### The task:
First find the line with "Expand the Piani e prezzi menu" in the entries below, then set down exactly every line through the line with "Screen dimensions: 1385x762", that line included.

### Data shown:
====================

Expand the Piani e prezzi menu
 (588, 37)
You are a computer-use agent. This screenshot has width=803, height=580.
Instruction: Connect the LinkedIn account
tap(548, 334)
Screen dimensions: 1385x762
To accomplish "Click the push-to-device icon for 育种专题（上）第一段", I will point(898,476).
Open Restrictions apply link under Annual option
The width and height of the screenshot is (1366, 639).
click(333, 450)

====================

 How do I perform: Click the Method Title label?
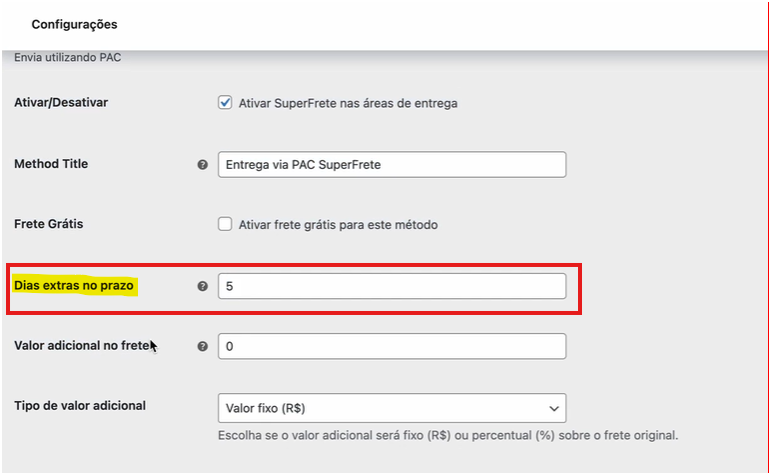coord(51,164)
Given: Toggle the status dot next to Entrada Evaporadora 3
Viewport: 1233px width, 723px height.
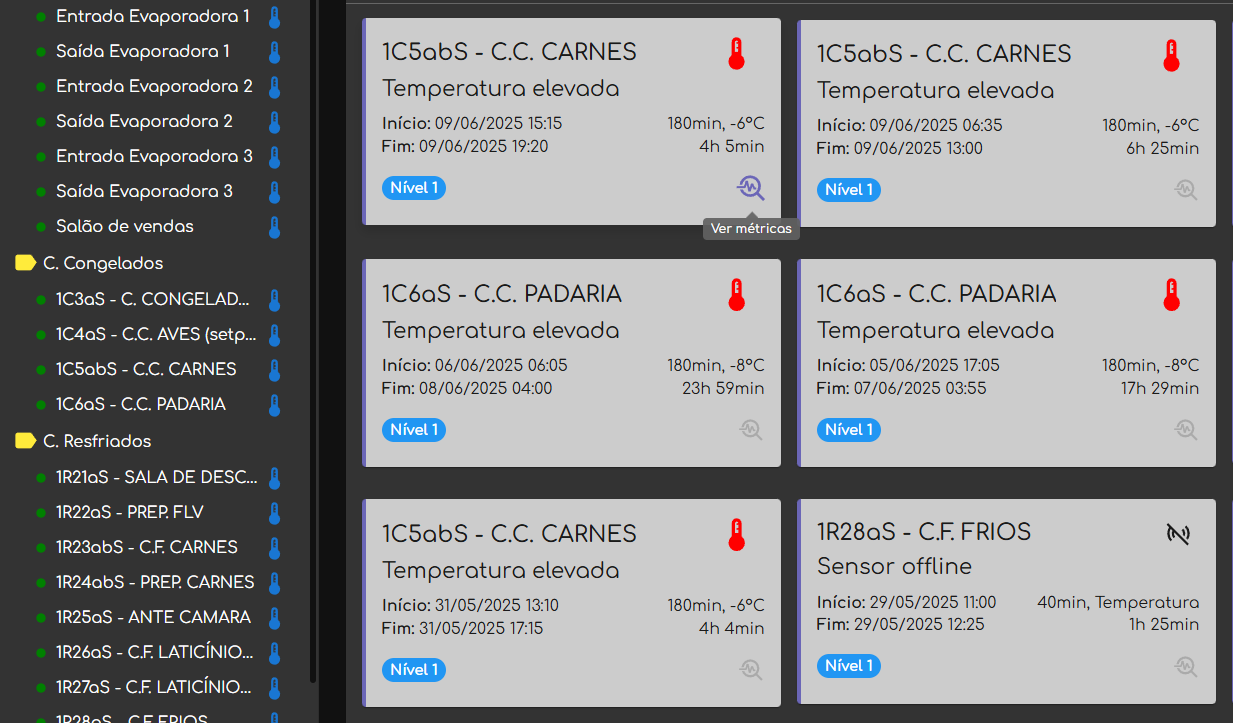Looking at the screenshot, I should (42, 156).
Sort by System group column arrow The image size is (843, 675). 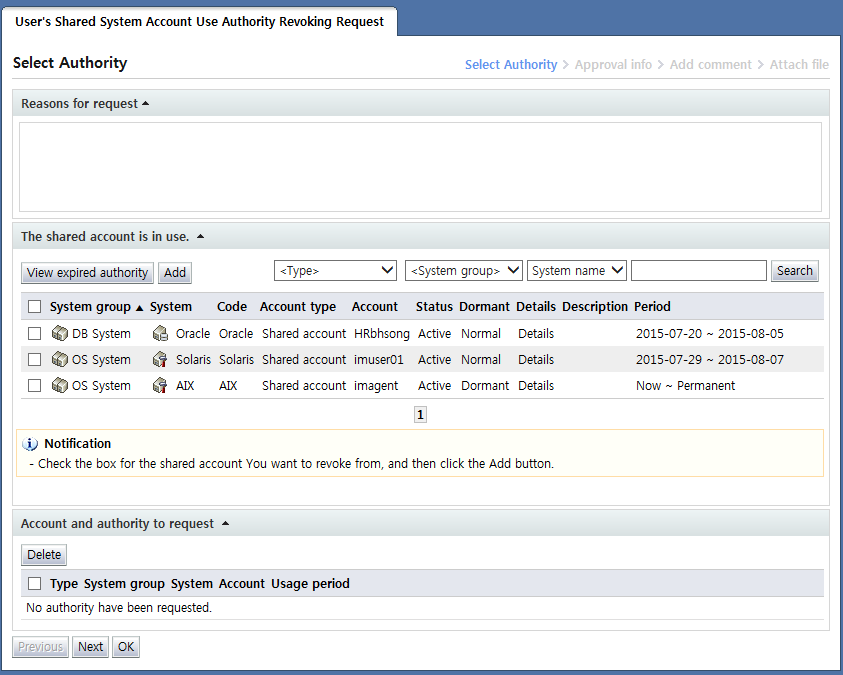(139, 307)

====================

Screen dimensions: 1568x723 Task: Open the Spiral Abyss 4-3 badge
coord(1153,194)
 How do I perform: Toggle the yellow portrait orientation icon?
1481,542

====================

### Result of the exercise:
Expand the Piani e prezzi menu
 (588, 37)
You are a computer-use agent. This screenshot has width=803, height=580.
Instruction: Connect the LinkedIn account
tap(548, 334)
Screen dimensions: 1385x762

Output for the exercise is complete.